## EXERCISE BRIEF
Print every line from the start of the data, and when you reach the line with "Screen dimensions: 1427x860", include it and stop. Pictures are not part of the copy.

++++ SUPPLIED RECORDS ++++

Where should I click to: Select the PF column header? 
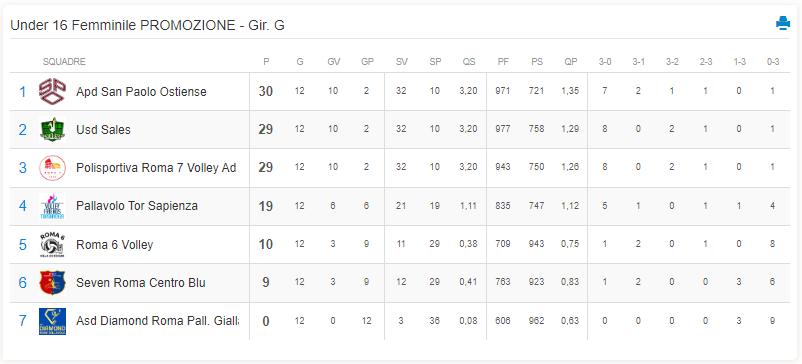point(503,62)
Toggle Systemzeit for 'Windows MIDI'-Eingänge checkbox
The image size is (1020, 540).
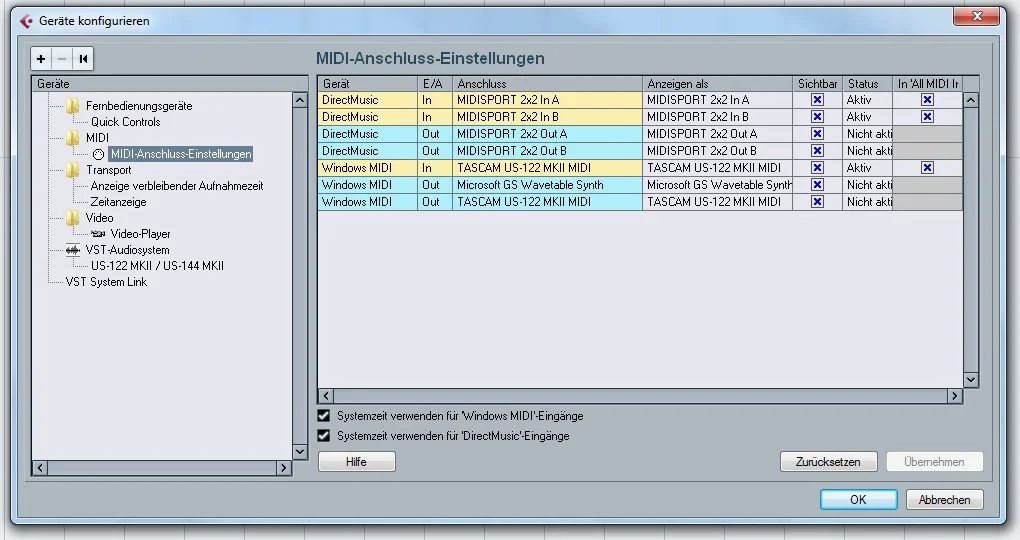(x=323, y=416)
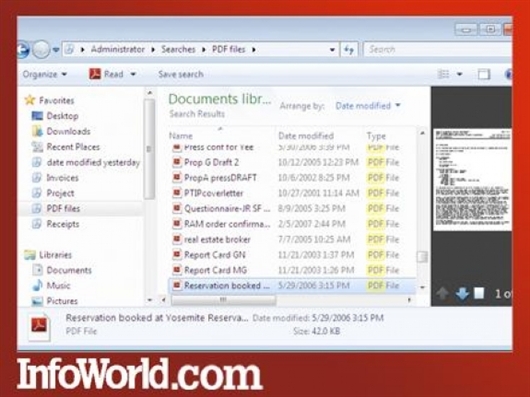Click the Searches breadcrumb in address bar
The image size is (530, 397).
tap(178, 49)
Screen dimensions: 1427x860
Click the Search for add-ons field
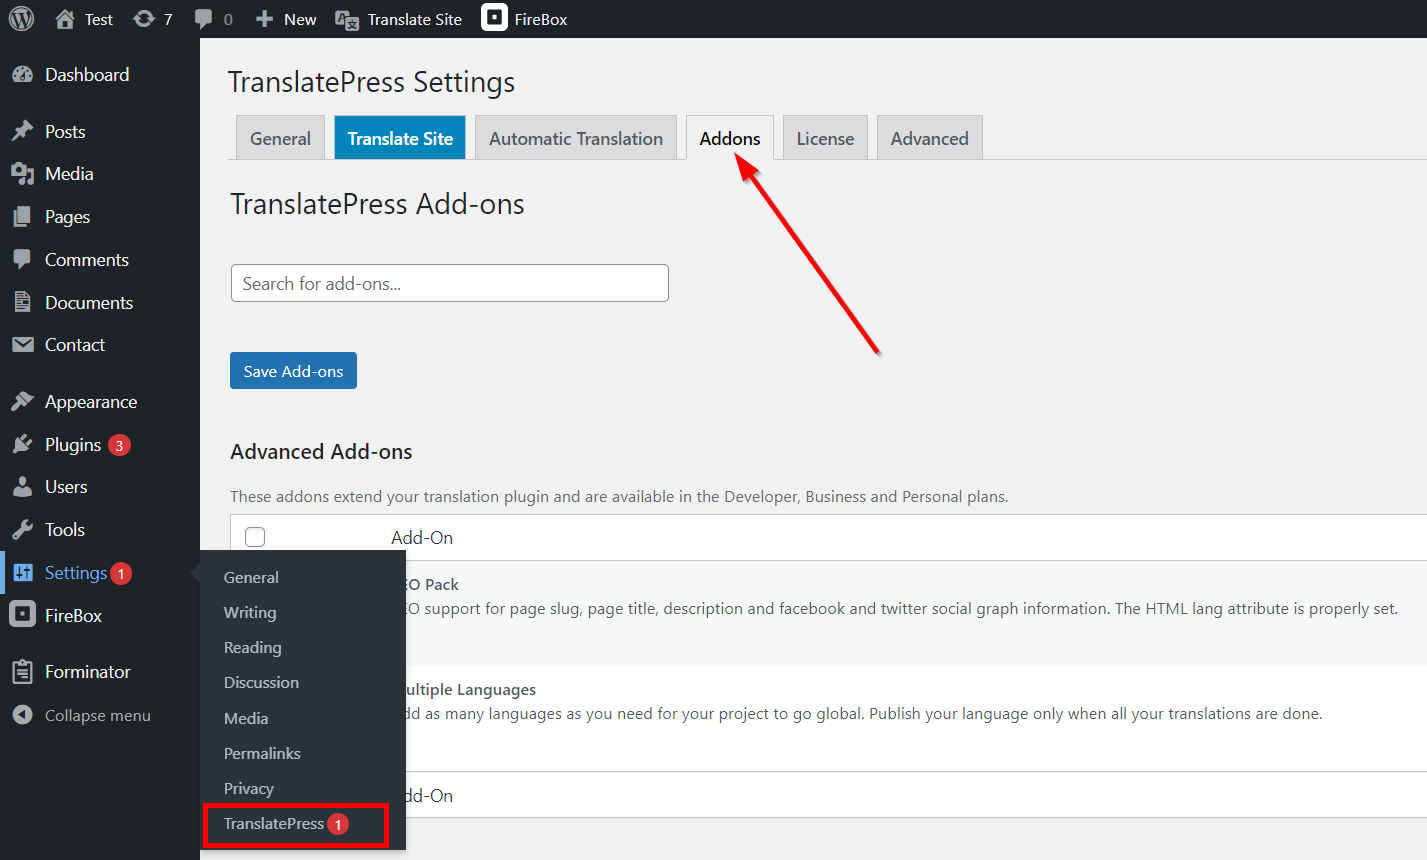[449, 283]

++++

## ANSWER
Where should I click to: Select the PF column header? 
point(503,62)
Toggle Systemzeit for 'Windows MIDI'-Eingänge checkbox
The image size is (1020, 540).
(x=323, y=416)
Click the Searches breadcrumb in address bar
The image size is (530, 397).
tap(178, 49)
Screen dimensions: 1427x860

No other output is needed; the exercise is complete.